**** Data ****
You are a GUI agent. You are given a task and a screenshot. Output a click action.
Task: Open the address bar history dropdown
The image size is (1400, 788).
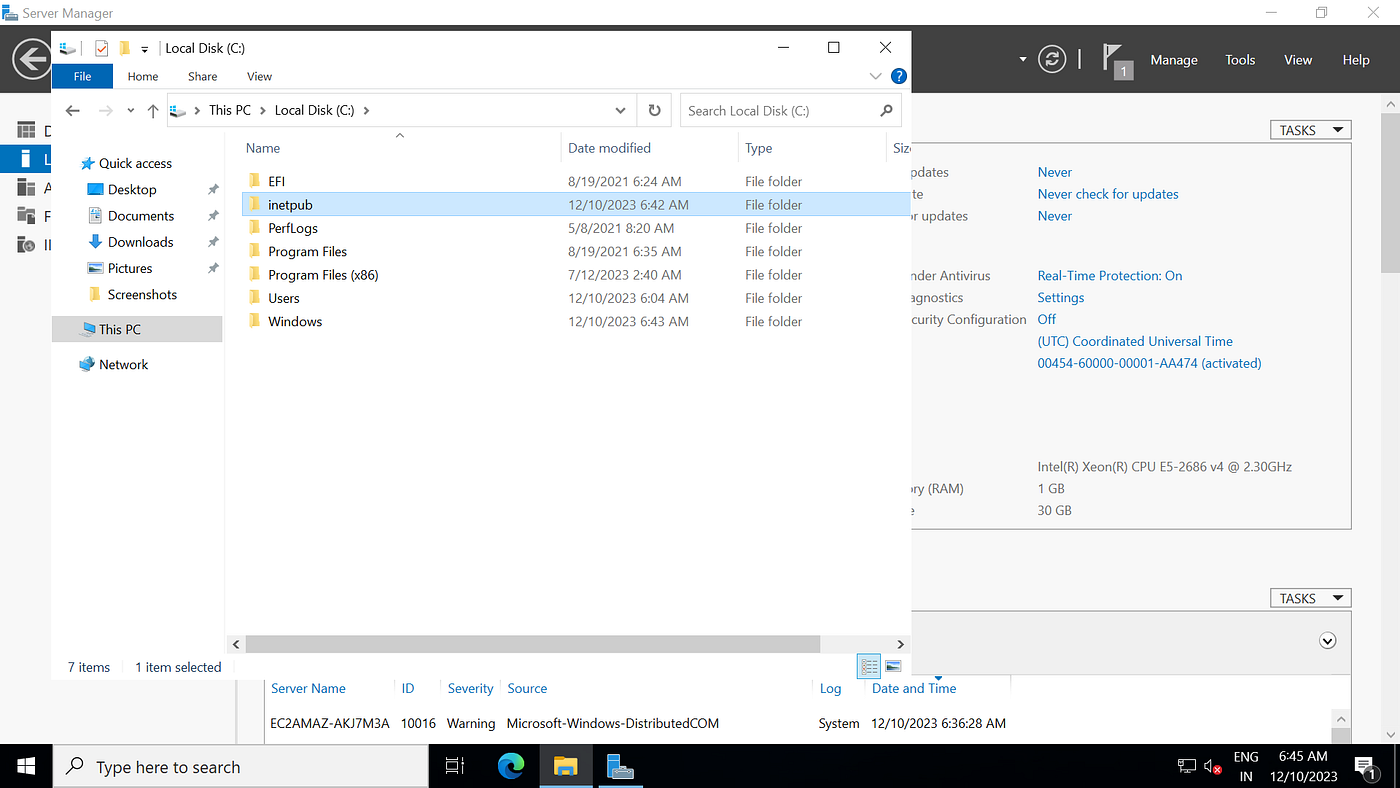[x=621, y=111]
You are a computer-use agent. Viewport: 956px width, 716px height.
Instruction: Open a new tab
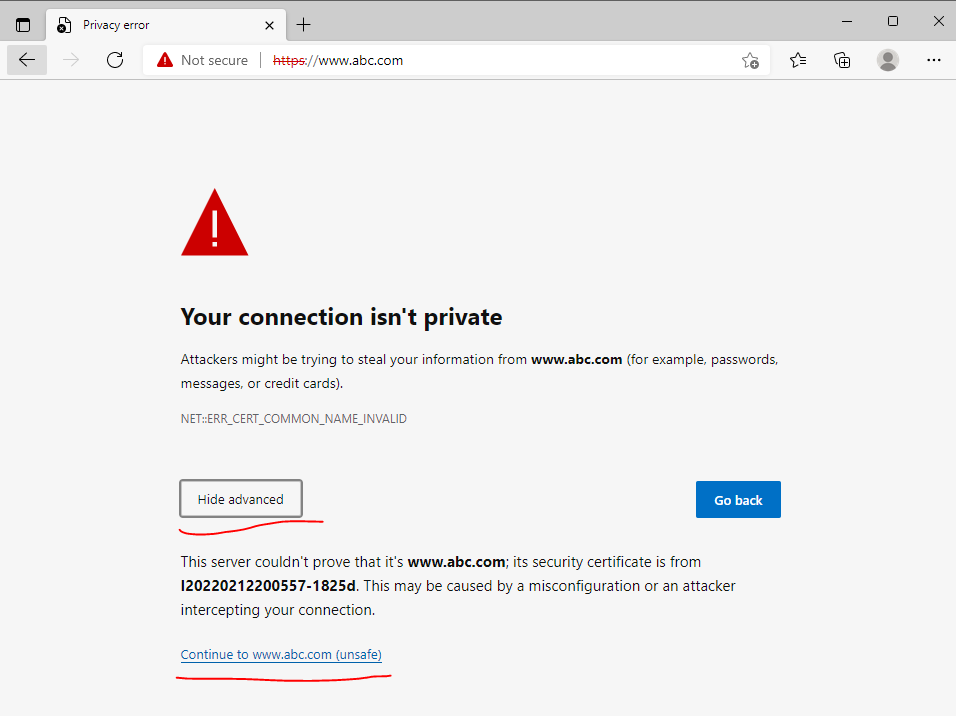tap(303, 25)
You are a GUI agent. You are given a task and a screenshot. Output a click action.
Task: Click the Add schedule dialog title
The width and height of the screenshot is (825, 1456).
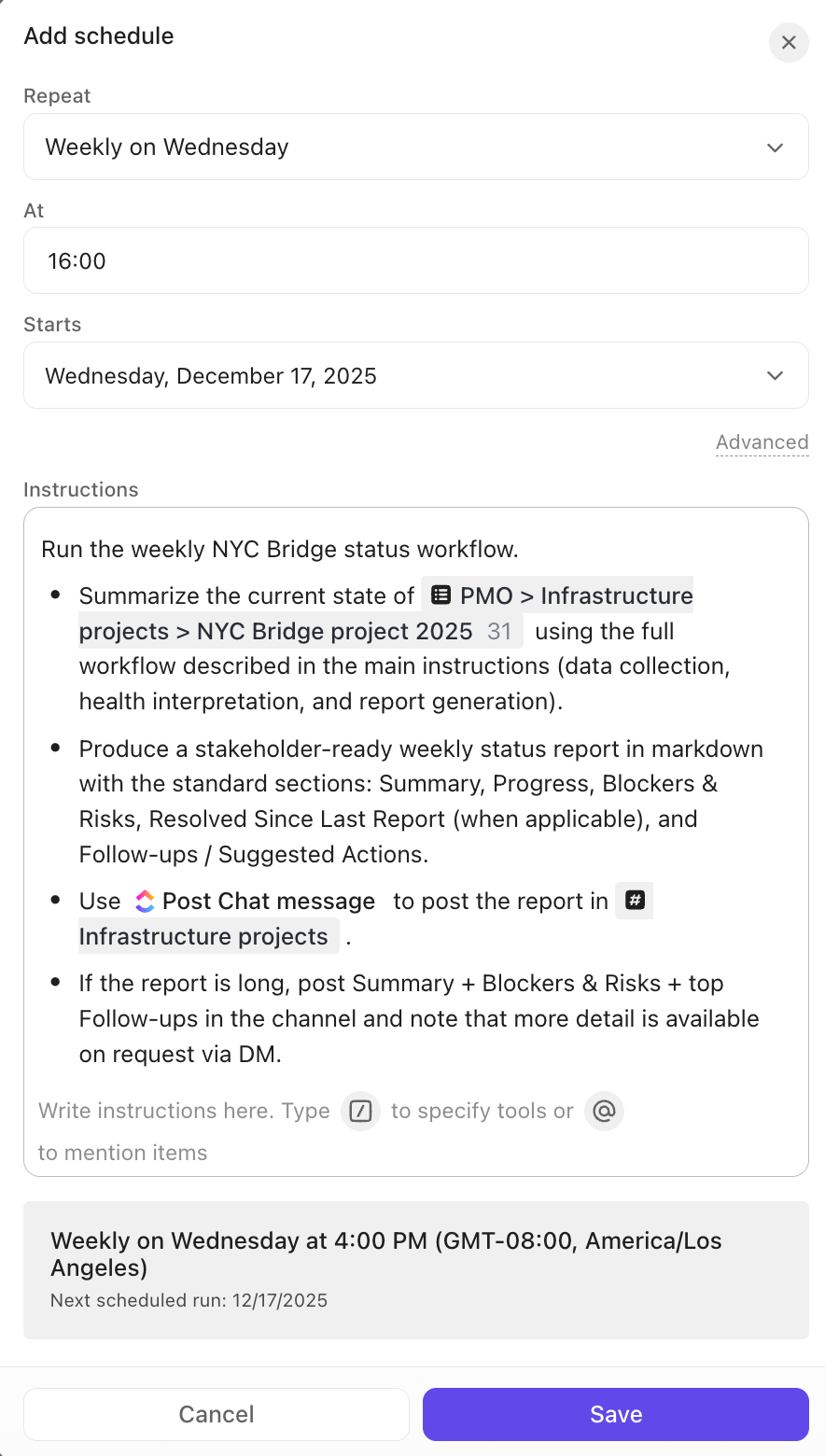(98, 35)
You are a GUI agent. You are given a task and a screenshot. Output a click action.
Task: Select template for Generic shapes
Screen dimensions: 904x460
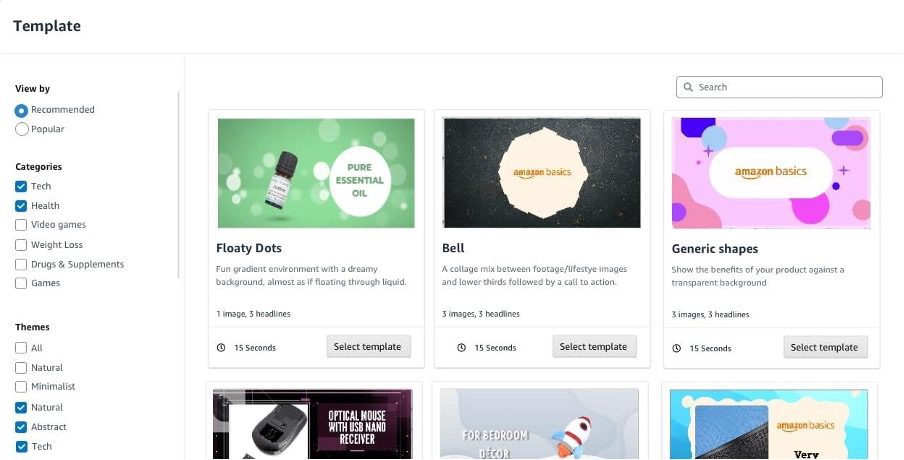(x=825, y=347)
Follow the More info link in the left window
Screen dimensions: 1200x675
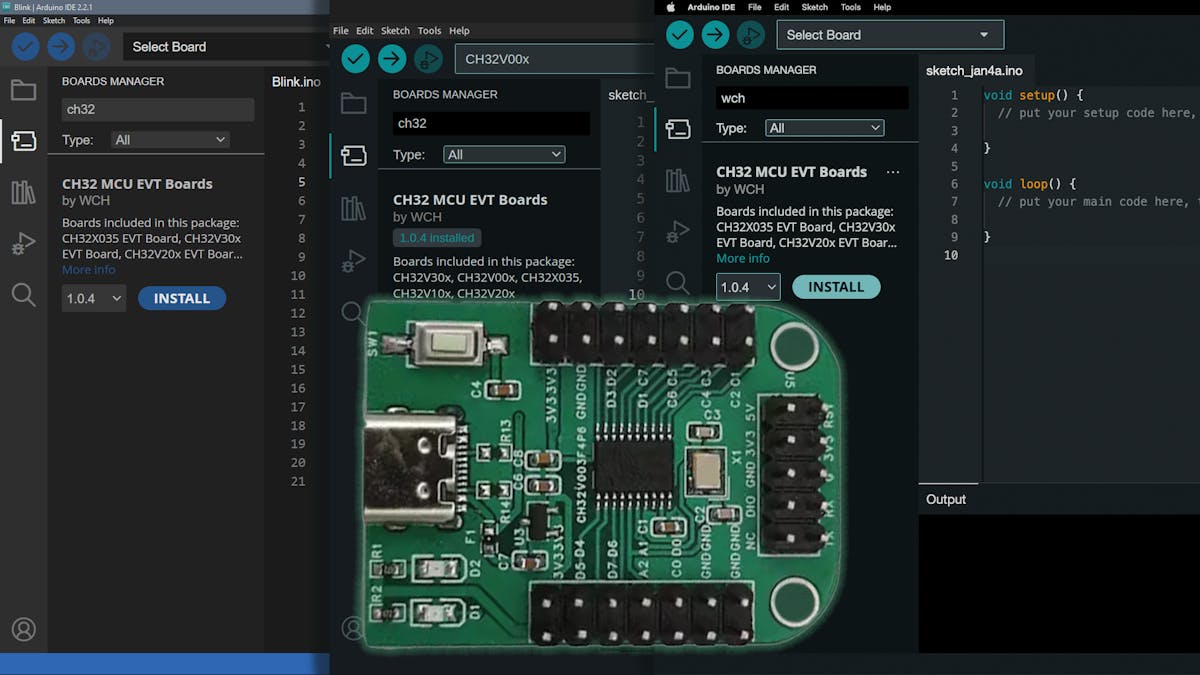[88, 270]
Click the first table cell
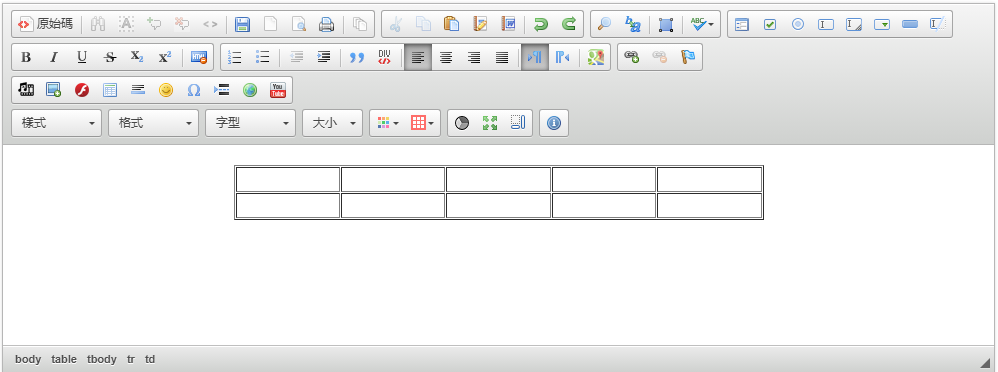Screen dimensions: 998x372 [x=288, y=179]
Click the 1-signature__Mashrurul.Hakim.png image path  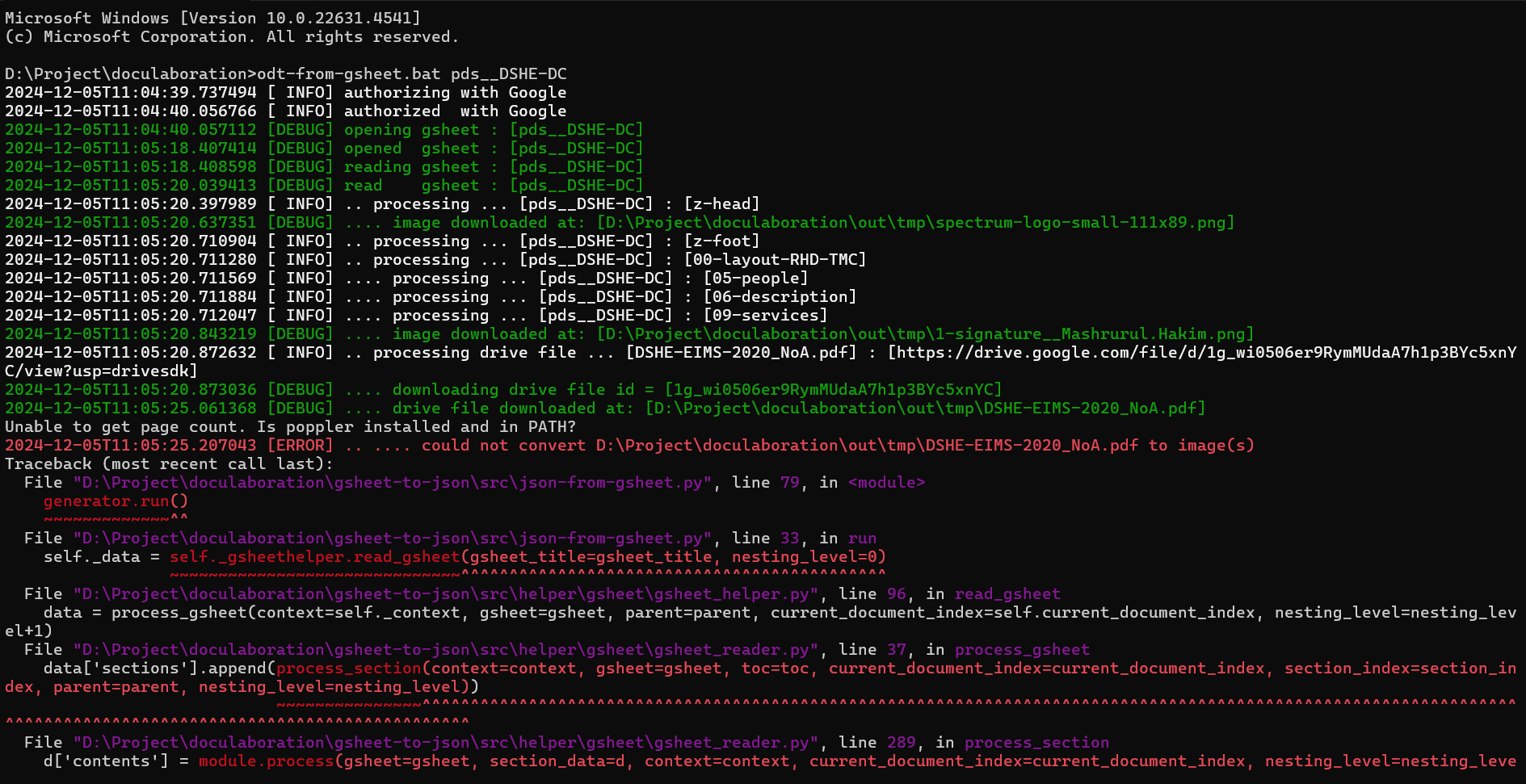pyautogui.click(x=925, y=334)
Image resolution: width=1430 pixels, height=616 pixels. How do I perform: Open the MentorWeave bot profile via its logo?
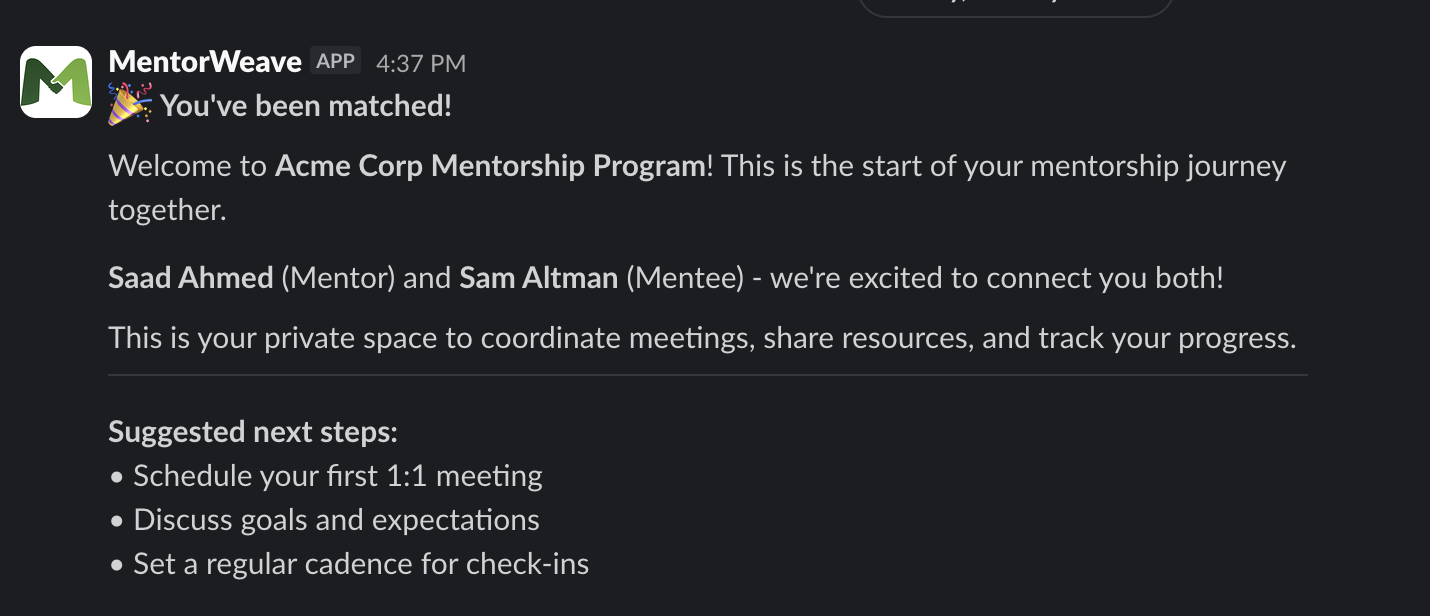coord(55,81)

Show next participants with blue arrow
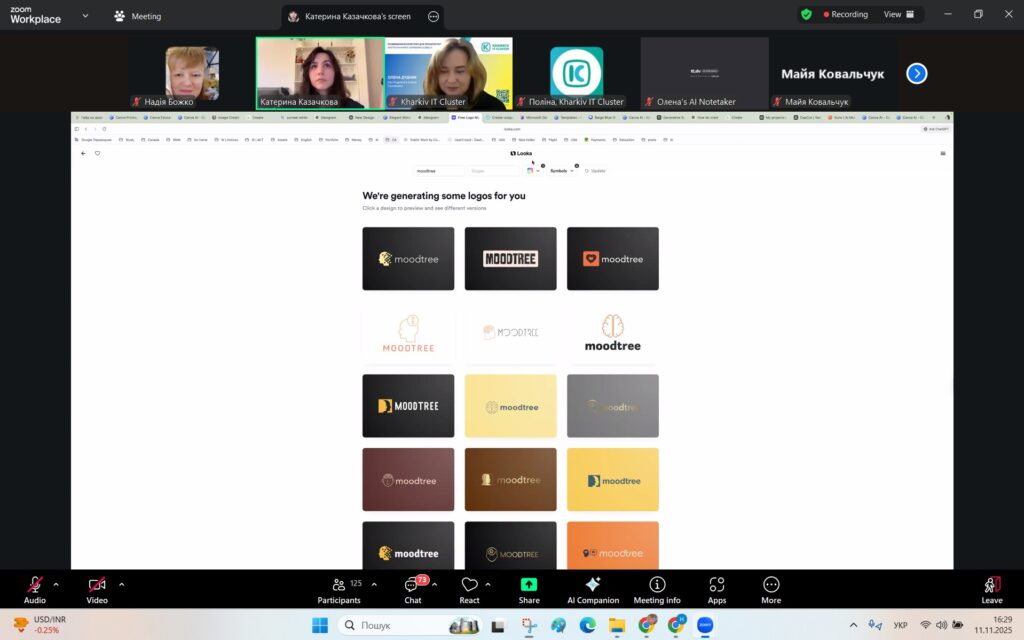tap(916, 73)
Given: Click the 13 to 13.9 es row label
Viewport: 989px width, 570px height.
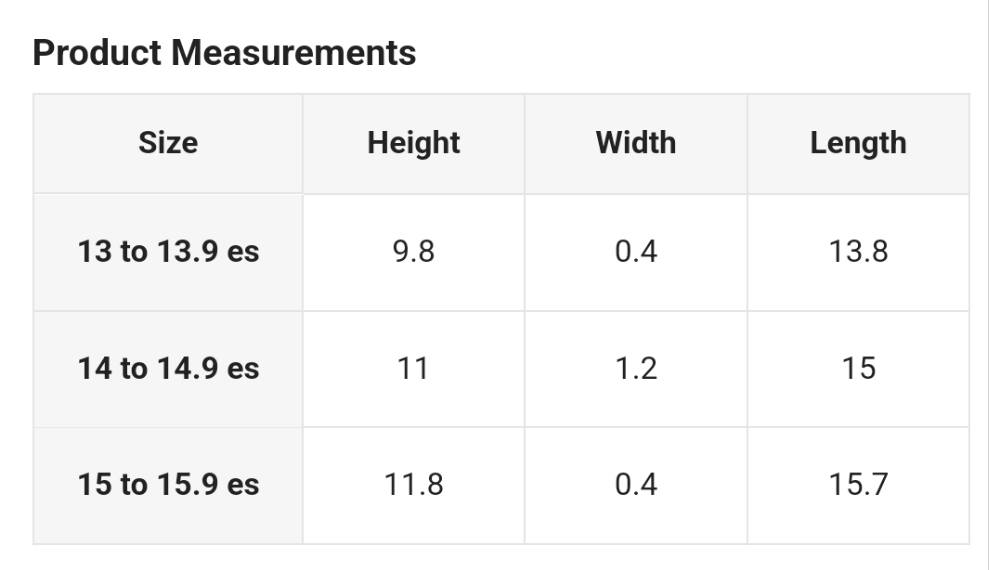Looking at the screenshot, I should [168, 251].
****
▶ What the exercise asks: Transcribe only the lines above that start at the line containing "Image resolution: width=1430" and end at the line containing "Given: Click the 13 to 13.9 es row label". Omit pictures.

▶ Exercise output:
Image resolution: width=1430 pixels, height=616 pixels. How do I perform: Open the MentorWeave bot profile via its logo?
coord(55,81)

Show next participants with blue arrow
tap(916, 73)
Given: Click the 13 to 13.9 es row label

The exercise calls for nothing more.